From Emergence to Intention: A Statistical Inductive Bias for Tractable Optimization in Multi-Agent Coordination
Keywords: Non-convex Optimization, Multi-Agent Reinforcement Learning (MARL), Statistical World Models, Inductive Bias, Sample Efficiency, Emergent Communication, Optimization for Deep Learning, Scalability
TL;DR: We show that structuring the non-convex optimization of multi-agent communication with a learned statistical forward model for predictive plans dramatically improves scalability and stability over purely emergent, end-to-end optimization approaches.
Abstract: Cooperative multi-agent reinforcement learning (MARL) presents a formidable non-convex optimization challenge, exacerbated by the non-stationarity introduced by concurrently learning agents. A common approach is to enable communication, allowing agents to coordinate. In this paper, we investigate how the structure of this communication impacts the tractability of the underlying optimization problem. We first analyze an end-to-end learned protocol, Learned Direct Communication (LDC), where messages emerge as part of the policy optimization. We then propose Intention Communication, an alternative that structures the optimization by integrating a learned statistical world model. Agents use this model to generate predictive trajectories via self-simulated rollouts and then communicate a compressed summary of this intent. This approach injects a strong inductive bias, reframing the optimization problem from discovering a communication protocol from scratch to learning to interpret explicit plans.

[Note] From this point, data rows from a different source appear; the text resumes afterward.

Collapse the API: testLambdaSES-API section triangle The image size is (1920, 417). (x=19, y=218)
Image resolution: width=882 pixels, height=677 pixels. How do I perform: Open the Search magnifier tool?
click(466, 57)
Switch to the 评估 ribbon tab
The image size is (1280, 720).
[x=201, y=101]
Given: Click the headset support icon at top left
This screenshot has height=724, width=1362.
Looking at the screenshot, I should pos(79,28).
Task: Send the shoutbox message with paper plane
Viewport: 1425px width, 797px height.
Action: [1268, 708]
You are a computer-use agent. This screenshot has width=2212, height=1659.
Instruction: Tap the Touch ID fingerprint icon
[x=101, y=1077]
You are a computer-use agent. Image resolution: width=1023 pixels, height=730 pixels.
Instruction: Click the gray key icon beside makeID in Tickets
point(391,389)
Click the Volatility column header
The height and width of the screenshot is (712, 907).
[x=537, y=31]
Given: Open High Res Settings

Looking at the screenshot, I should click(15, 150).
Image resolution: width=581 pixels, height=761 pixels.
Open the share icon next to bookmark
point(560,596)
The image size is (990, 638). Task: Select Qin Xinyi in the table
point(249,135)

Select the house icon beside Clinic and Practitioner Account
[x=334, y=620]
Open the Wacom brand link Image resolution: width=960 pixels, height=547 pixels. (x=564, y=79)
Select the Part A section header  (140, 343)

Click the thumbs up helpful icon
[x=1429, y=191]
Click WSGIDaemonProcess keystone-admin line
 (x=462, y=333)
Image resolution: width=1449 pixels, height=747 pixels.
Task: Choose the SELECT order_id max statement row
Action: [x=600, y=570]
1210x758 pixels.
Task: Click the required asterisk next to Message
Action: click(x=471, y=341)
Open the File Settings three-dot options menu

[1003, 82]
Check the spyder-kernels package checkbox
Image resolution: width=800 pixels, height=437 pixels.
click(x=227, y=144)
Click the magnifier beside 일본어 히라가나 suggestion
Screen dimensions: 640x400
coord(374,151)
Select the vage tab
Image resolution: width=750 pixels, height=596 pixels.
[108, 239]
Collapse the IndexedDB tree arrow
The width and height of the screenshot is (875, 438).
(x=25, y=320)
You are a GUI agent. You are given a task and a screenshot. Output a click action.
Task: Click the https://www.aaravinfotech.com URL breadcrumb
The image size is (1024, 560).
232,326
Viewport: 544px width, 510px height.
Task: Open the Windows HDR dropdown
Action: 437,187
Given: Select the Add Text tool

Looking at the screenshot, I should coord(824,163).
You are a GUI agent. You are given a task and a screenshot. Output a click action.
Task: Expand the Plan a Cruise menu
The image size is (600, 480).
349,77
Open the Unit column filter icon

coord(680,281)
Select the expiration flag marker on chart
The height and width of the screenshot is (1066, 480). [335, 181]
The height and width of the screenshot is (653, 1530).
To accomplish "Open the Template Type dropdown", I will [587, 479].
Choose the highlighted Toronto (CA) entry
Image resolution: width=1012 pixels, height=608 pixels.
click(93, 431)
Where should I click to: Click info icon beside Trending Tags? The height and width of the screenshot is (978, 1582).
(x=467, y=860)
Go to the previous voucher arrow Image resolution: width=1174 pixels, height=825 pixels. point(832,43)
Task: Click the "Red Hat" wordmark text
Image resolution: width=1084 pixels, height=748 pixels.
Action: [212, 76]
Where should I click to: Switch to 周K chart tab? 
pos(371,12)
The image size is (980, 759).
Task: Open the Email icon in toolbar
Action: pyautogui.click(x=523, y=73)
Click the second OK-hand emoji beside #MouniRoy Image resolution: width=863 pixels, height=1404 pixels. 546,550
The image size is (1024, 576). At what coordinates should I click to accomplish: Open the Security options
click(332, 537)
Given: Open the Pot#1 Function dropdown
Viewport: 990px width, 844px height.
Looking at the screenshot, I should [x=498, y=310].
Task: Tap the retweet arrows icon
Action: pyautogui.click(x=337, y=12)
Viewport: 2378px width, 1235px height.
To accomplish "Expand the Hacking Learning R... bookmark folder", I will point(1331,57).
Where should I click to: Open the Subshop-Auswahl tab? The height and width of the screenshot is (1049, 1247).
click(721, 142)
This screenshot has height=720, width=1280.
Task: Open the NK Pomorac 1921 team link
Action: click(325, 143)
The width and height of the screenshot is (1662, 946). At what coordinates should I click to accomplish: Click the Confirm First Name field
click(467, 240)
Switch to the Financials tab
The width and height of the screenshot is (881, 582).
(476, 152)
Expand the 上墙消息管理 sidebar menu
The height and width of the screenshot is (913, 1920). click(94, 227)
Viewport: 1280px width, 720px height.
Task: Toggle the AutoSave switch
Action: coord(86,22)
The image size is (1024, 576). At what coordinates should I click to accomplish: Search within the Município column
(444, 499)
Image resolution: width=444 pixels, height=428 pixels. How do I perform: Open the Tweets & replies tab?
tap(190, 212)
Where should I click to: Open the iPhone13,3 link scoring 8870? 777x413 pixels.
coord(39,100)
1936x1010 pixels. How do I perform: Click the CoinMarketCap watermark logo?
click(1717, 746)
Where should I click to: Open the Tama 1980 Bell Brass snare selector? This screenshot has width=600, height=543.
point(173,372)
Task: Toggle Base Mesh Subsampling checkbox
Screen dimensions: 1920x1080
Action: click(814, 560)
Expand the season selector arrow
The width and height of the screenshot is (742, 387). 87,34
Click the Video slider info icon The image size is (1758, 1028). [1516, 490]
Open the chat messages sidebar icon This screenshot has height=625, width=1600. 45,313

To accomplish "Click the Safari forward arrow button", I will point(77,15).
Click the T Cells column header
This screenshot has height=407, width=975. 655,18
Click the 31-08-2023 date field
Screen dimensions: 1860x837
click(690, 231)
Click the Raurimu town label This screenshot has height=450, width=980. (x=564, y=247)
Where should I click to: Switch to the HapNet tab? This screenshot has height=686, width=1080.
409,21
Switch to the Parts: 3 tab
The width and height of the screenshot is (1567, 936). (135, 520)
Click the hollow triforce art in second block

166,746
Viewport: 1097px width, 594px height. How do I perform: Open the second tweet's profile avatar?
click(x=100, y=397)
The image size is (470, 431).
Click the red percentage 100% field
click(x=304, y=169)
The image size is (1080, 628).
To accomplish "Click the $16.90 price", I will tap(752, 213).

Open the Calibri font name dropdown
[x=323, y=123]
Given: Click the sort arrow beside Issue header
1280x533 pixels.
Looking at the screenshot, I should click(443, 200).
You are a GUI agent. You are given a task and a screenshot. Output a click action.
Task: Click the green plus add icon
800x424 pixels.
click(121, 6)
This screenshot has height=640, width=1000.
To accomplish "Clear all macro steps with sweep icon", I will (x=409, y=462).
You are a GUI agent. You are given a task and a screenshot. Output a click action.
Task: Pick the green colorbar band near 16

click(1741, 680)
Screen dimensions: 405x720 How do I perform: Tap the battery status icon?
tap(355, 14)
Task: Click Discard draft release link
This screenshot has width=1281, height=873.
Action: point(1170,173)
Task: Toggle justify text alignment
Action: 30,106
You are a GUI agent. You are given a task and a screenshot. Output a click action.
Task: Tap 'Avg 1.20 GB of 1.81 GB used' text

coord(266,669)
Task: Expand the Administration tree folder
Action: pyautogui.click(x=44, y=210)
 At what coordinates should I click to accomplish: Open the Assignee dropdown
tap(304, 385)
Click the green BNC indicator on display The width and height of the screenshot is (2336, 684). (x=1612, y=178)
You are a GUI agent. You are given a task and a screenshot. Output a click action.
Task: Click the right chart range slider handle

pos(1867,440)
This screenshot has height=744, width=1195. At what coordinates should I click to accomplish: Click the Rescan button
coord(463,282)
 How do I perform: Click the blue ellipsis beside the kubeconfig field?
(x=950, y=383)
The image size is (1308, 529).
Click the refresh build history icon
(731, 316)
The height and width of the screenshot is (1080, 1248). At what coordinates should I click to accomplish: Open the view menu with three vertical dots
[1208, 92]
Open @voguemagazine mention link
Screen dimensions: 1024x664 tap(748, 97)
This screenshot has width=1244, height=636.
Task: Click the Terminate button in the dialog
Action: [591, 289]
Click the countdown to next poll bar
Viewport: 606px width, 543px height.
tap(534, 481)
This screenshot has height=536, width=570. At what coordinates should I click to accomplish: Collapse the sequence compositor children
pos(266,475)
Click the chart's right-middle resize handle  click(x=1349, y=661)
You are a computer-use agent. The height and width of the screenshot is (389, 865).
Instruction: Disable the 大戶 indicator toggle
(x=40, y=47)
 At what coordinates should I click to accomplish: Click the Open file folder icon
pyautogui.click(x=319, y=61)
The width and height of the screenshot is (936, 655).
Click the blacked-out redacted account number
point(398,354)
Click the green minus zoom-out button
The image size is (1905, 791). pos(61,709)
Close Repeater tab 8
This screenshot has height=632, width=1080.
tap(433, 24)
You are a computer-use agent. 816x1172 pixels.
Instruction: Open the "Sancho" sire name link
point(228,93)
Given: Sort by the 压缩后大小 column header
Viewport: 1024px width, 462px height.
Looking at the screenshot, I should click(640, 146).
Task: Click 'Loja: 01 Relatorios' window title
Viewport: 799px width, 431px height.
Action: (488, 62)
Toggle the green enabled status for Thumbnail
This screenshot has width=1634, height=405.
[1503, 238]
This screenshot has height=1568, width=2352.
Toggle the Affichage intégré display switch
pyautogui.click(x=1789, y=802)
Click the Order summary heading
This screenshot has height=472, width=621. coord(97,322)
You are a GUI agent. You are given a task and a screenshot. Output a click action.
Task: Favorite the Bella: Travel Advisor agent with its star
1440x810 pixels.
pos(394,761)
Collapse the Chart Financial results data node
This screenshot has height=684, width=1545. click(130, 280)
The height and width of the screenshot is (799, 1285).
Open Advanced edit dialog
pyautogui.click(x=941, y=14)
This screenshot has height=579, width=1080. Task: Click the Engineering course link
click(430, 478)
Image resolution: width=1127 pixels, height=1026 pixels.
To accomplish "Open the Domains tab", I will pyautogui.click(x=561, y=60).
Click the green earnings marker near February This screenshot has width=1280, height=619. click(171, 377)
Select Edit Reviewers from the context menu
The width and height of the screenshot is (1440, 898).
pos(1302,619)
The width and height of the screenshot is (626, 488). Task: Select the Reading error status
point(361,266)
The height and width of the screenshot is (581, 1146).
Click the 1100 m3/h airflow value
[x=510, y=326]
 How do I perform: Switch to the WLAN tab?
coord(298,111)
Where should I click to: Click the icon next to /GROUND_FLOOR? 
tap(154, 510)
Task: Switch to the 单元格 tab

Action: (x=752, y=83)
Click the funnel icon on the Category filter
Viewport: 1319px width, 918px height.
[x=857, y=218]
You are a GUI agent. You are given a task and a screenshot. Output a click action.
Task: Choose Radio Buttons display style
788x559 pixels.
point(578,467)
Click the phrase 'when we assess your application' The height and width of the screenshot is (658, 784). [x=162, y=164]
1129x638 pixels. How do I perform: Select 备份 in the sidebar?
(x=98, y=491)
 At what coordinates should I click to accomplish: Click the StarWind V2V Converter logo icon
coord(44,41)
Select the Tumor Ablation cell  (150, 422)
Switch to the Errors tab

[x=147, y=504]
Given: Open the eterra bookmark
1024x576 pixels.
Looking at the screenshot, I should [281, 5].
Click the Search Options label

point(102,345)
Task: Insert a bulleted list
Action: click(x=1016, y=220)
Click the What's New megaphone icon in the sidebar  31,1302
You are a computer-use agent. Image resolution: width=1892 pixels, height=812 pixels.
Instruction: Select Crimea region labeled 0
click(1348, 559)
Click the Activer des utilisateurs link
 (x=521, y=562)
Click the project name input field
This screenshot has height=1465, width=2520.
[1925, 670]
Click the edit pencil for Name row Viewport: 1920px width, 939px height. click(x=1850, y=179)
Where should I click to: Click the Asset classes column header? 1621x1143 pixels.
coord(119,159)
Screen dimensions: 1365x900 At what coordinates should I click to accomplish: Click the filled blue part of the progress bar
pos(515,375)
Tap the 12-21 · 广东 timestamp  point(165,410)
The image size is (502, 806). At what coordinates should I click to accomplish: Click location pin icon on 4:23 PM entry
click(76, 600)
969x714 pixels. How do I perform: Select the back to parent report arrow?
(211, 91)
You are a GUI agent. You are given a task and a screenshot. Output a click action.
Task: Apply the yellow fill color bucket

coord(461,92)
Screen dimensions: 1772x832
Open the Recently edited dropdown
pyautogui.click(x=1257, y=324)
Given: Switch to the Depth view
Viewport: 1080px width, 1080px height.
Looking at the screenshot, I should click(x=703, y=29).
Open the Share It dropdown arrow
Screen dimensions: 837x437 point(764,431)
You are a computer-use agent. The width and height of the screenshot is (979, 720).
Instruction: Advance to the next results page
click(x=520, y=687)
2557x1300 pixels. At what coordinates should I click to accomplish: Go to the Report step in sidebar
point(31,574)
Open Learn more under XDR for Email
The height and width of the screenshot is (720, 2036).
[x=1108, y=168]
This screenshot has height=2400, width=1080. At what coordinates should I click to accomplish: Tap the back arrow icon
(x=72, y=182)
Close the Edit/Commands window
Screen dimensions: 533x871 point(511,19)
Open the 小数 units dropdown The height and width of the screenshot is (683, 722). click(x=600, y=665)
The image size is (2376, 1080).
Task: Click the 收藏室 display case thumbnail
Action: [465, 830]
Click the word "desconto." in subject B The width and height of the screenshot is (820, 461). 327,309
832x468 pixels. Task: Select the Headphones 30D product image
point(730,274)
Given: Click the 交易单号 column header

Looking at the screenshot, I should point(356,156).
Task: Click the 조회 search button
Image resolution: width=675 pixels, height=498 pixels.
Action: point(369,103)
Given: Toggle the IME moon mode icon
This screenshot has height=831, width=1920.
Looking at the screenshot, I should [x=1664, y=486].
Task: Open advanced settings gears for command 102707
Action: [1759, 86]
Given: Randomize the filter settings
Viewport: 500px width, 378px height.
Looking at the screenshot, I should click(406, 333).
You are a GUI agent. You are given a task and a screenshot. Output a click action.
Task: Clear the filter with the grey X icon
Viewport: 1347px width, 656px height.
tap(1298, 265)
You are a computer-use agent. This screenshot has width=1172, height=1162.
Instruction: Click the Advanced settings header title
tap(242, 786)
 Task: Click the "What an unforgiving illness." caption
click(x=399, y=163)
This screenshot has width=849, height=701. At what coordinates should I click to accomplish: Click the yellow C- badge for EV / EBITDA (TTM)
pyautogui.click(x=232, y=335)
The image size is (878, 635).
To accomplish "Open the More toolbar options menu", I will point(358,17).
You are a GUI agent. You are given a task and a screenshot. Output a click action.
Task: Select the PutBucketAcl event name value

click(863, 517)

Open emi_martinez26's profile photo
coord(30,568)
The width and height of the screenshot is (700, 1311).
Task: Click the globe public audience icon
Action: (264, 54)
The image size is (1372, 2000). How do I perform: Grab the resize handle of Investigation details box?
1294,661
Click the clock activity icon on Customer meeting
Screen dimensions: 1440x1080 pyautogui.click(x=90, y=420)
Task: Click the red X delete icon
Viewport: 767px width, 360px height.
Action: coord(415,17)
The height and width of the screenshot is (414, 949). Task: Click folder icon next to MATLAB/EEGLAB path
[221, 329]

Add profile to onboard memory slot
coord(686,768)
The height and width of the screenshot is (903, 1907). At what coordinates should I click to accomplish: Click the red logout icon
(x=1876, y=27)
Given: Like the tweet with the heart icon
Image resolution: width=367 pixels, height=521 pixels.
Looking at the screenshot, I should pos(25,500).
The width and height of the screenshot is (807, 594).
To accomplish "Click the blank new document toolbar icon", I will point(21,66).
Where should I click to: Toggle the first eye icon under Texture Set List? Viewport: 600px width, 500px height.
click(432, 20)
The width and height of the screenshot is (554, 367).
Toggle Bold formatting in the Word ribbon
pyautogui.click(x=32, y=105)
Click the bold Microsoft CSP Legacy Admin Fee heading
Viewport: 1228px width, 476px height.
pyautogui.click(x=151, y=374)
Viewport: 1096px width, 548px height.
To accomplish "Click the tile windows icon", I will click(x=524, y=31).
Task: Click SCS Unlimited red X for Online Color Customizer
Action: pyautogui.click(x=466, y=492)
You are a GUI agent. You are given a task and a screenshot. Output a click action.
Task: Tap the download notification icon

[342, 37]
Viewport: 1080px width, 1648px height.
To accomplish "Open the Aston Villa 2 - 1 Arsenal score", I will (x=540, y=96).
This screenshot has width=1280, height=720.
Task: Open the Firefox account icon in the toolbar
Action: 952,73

We evaluate these methods on a cooperative task-allocation problem under partial observability. Our results demonstrate that while emergent communication is viable in simple settings, its performance degrades with scale. In contrast, by structuring the problem with a predictive statistical model, Intention Communication dramatically improves optimization stability and sample efficiency, achieving near-optimal performance in complex environments where other methods fail. This work underscores the efficacy of bridging statistical modeling with optimization to solve complex coordination problems.